The Tulalip Heritage girls’ basketball team returned for the 2018-2019 season with a bunch of new faces, both on the team and on the coaching staff. Marc Robinson is the new head coach, while Jeff Monsegur and Adiya Jones join him as assistant coaches. Only three girls from last year return; junior guard Deachae Jones, Tavionna Jones, and sophomore Krislyn Parks. They are joined by newcomers Jacynta Myles, Hazel Black-Tomahawk, and sophomore Anndraceia Sicade. 

Knowing a new team identity has yet to be crafted and several players need in-game experience to develop confidence, Lady Hawk players and coaching staff went into the season with realistic expectations. 

A home-opener played on Tuesday, November 27 versus Shoreline Christian gave Heritage spectators their first look at the new group. Krislyn put on a show, displaying her point-forward capabilities, while scoring a game-high 17 points. The rest of her teammates combined only managed 4 points however, as the home team lost 21-39.

Two days later, Tulalip hosted the Concrete Lions and quickly put their home-opening loss behind them. Veteran Deachae was out with injury, so the Lady Hawks had to play Iron-5 style, which they did valiantly. Krislyn’s again played as the primary ball handler, while managing to score 13 points. This time she got big contributions from her teammates. The freshman duo of Jacynta and Hazel both got hot from the floor at opportune times. Jacynta led all scorers with 17 points and Hazel chipped in 14 points. Tulalip earned their first W of the young season with a 48-31 victory.

“The biggest difference from our first game was that we played much better on defense by communicating with one another,” said Jacynta after the win. “We played as a team and didn’t let any bad plays get down.”

Next up, the Lady Hawks travelled to Lopez Island and faced off against an undefeated Lobos team. Nothing on offense was clicking, and the defense struggled to matchup against a Lopez starting unit that moved the ball really well. Tulalip was on the wrong end of a lopsided score, 20-48.

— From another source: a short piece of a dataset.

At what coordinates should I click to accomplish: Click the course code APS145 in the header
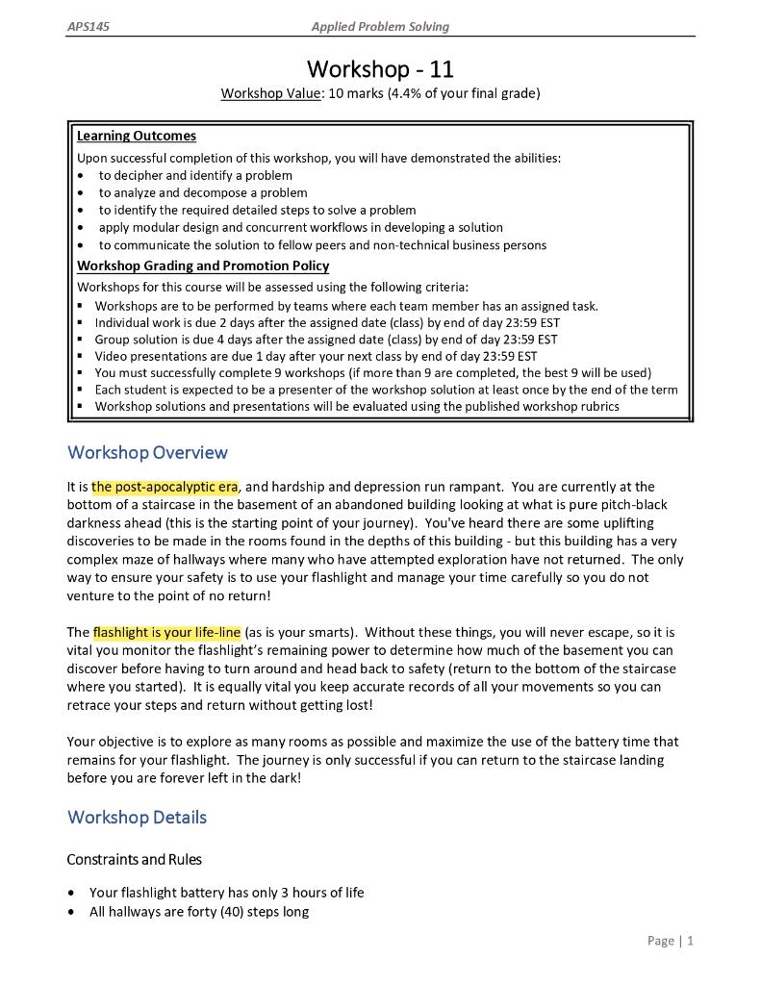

Returning to their home court in front of a large audience, Tulalip hosted Lummi Nation on Saturday, December 8. In the first half, the Lady Hawks jumped out to an early 13-5 lead behind a series of 3-point buckets. Lummi adjusted their defense and full court pressed Tulalip, who were once again playing with only one primary ball handler in Krislyn. Against the press defense that forced the ball out of Krislyn’s hands, the Lady Hawks were thrown completely out of their game. As a team, the Lady Hawks turned the ball over 32 times, which led to easy transition buckets for Lummi. That difference would be too much to overcome as the girls lost 32-42, dropping to (1-3) on the season.

“We will continue to work hard at getting our players to feel more comfortable on the basketball court,” explained assistant coach Adiya of the team’s biggest area for improvement. “We have players who are very shy on and off the court, so working with them and helping them find their comfort zone is a work in progress. We knew coming in it would be a slow start for us, but after more practice and a few more games we’ll be better.”